Con le sanzioni interscambio ha perso 4,7 miliardi in 10 mesi

Milano (askanews) – E’ innovazione la parola chiave per le imprese italiane nei rapporti con la Russia, in un contesto economico e politico difficile a causa di sanzioni e calo del prezzo del petrolio ma dove si aprono anche nuovi scenari di business. Sono i temi del quarto seminario “Italia-Russia, l’arte dell’innovazione” organizzato a Milano dal consolato generale della Federazione russa, l’associazione Conoscere Eurasia, Roscongress e Forum economico internazionale di San Pietroburgo, in collaborazione con Intesa Sanpaolo, Banca Intesa Russia e lo studio legale Pavia e Ansaldo.

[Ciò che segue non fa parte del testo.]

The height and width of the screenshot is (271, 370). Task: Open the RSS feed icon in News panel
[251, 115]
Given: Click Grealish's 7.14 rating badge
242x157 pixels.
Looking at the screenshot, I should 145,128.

L’Italia, che gode di rapporti politici molto buoni, può giocare un ruolo chiave, come spiega Antonio Fallico, presidente di Banca Intesa Russia e di Conoscere Eurasia: “L’Italia potrebbe fare un miracolo cioè insistere a livello comunitario, prima della meccanica protrazione delle sanzioni da luglio in poi, perchè vengano eliminate”.

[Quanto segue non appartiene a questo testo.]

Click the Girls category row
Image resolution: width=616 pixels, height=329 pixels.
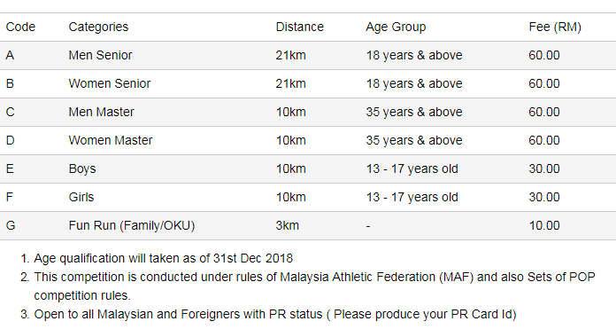pos(308,197)
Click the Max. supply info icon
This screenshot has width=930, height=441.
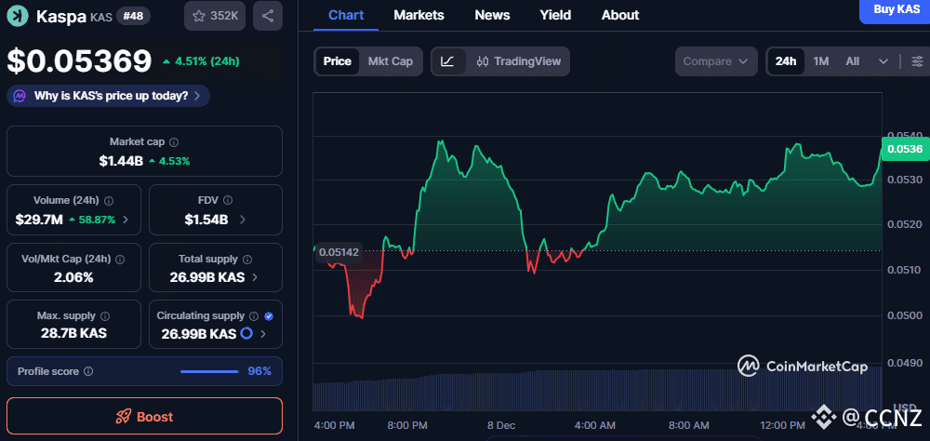coord(104,316)
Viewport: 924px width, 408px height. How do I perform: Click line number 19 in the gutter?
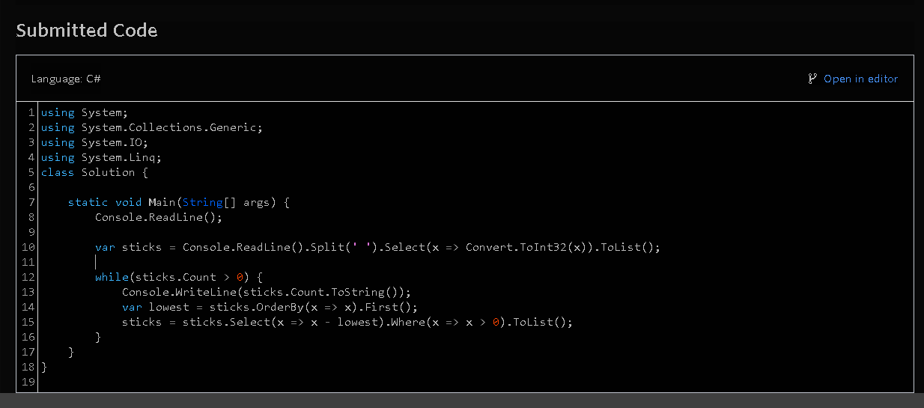tap(28, 382)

Secondo la Direzione Studi e Ricerche di Intesa Sanpaolo nei primi 10 mesi 2015 l’interscambio italo-russo ha perso 4,7 miliardi di euro, il 20,4% rispetto al 2014. Le importazioni sono calate del 16,6%, le esportazioni del 27,5%: numeri che in tendenza portano il saldo del nostro export a chiudere il 2015 in flessione del 35% rispetto al picco di 10,8 miliardi del 2013. Ma i margini per investire in Russia restano molto ampi se si aggancia la fase di progresso tecnologico, industriale e nelle infrastrutture del Paese, dove l’innovazione vale il 7,2% del Pil e il 25% entro il 2020. L’Italia deve puntare su alcuni settori. “Il complesso dell’agroindustria che è molto importante per la Russia, dove ci sono molti investimenti diretti del governo e del business privato. Poi le infrastrutture e la tecnologia”.

In Russia negli ultimi 10 anni sono nati 120 parchi tecnologici e industriali in 43 regioni e altri 37 sono in costruzione. Gli spazi dunque ci sono ma occorrono fiducia e rapporti di business improntati non più sul made in Italy ma sul made with Italy.